Summers advocated for short-term, medium-term, and long-term solutions, such as paid staff, to ease the pressure.
The Board voted unanimously to update the County Code to more easily enable fire levy funds to be used to pay emergency medical and firefighting personnel.
The Board plans to hold a public hearing on the potential for a Broadband Authority which would have the ability to spend funds on broadband initiatives such as the project suggested by Piedmont Broadband at the BOS’s September work session. The Board itself cannot solicit broadband services and must create a public body to do so on its behalf.

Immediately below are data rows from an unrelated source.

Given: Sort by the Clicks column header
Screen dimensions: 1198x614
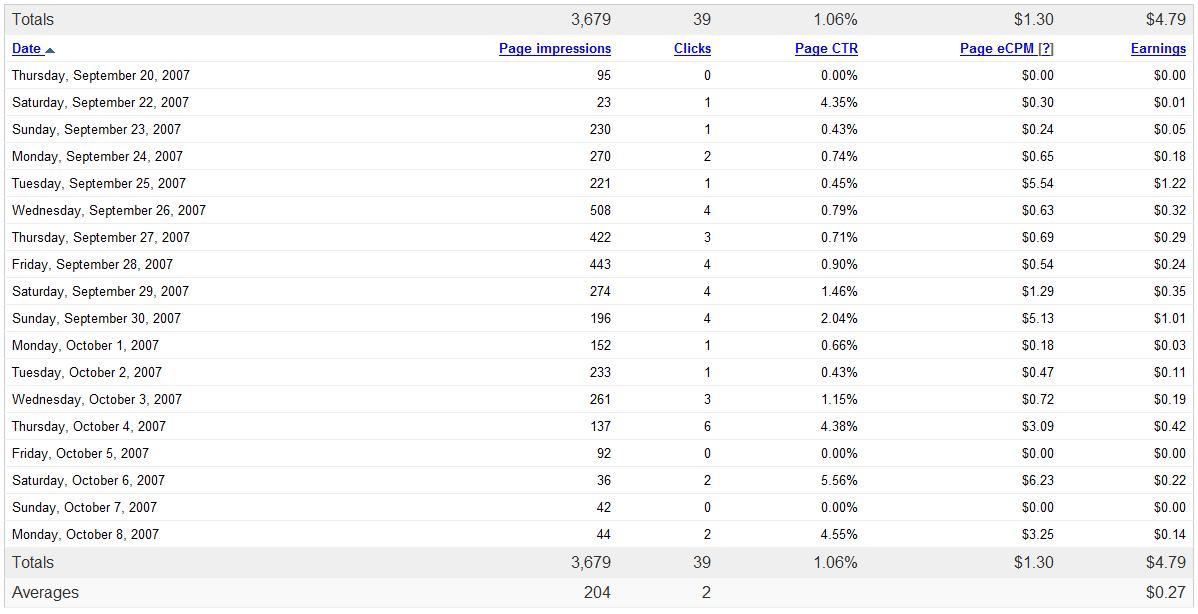Looking at the screenshot, I should pyautogui.click(x=692, y=49).
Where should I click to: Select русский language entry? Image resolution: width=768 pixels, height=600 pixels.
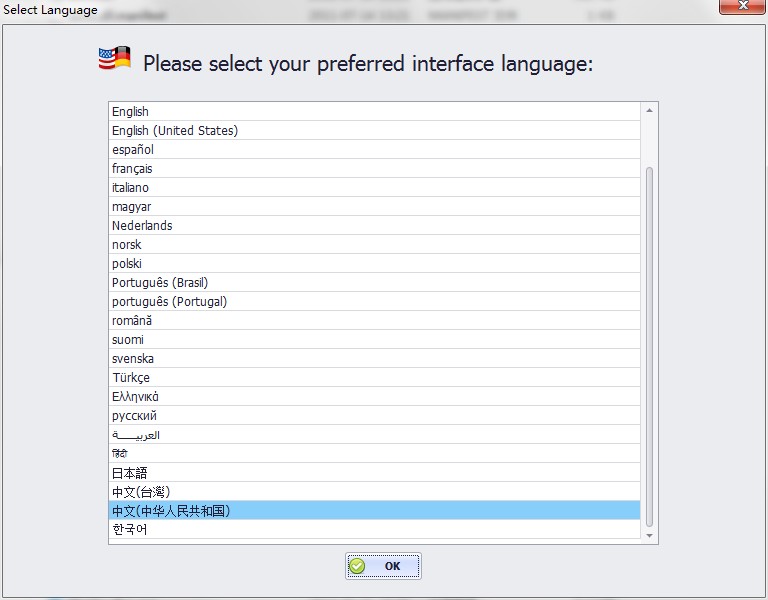point(134,416)
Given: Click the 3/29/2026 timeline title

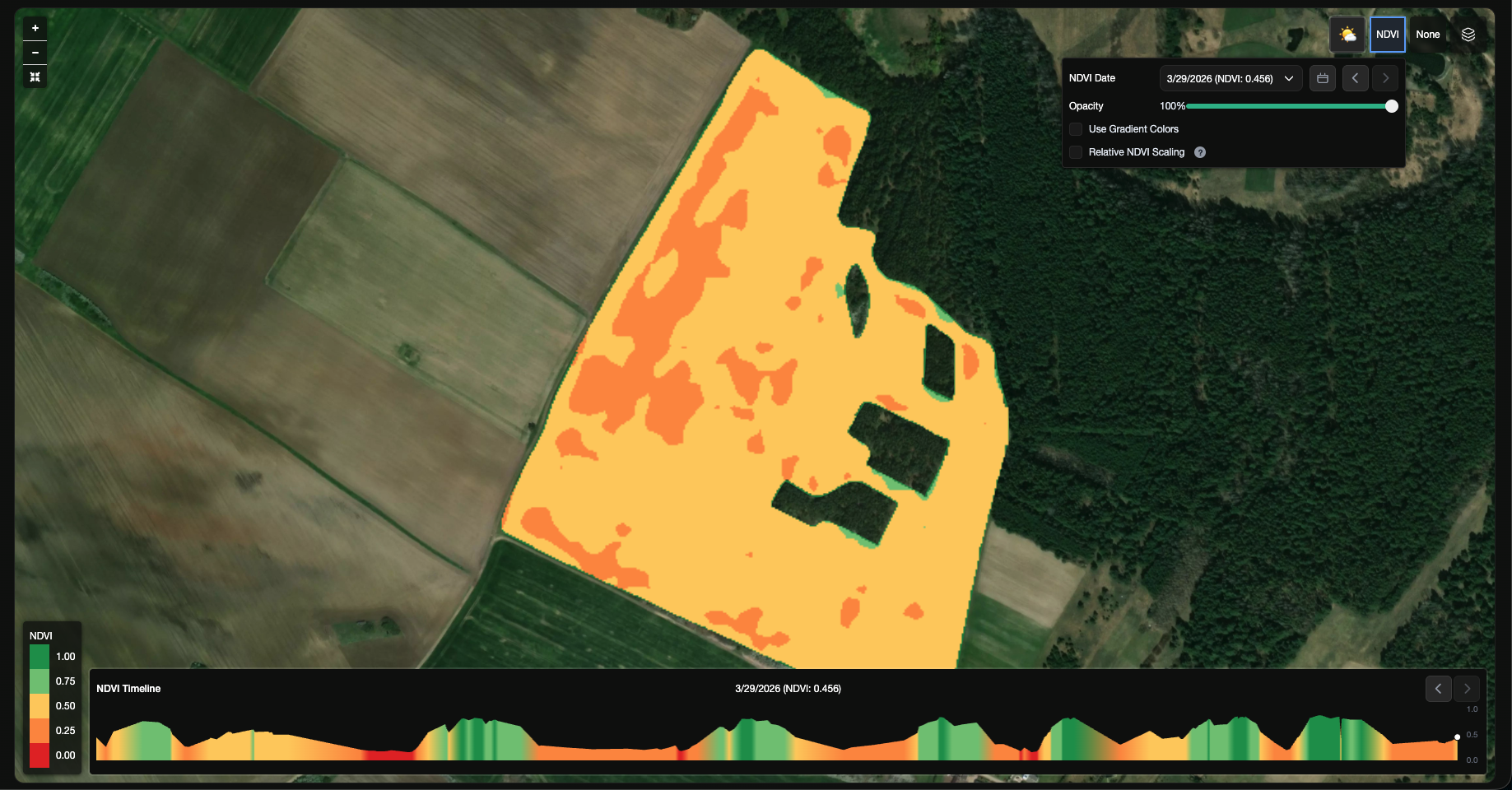Looking at the screenshot, I should coord(787,689).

Notice of the public hearing will be published in this newspaper.
‘One hundred signatures’
In the evening session which was held jointly with the Planning Commission, the BOS adopted the proposed “errata” amendments to the Comprehensive Plan.
In spite of Frazier’s best efforts to adopt the Comprehensive Plan as-is, the supervisors continued to debate the significance and purpose of the village maps. Donehey advocated for adopting the plan with no maps at all and suggested that the maps be revisited later, a sentiment which Parrish seemed to share.
“We need to make it clearer what the plan is for future development,” Donehey said.
“If we don’t have the maps, what do we have?” Chair Smith asked. “We want to know where the countryside is and where the villages are.”
Hampton Supervisor Keir Whitson raised the most questions about the plan, from doubts about its legibility to the average reader to concerns about the maps and the ability for the proposed Broadband Authority to move forward with procurement
Planning Commission member Mary Katherine Ishee also pointed out that a petition opposing the Sperryville map has garnered almost 100 signatures from residents of that village. “I also want to clear up a couple of misperceptions,” Ishee said.
“The Virginia Code does not require that we have future land use maps. It requires that we have a future land use plan, but these maps are optional … not does Virginia law require that we incentivize development. We do not have to encourage growth, we only have to plan to accommodate growth should it occur.”
“The actual language,” Ishee continued, “doesn’t in any way indicate that there is going to be protection of the land outside these areas, it just implies that there would be encouraging [of] new growth … within these boundaries.”
The Board of Supervisors scheduled a work session to make headway on edits to the Comprehensive Plan for Monday, Nov. 16, at 6 p.m.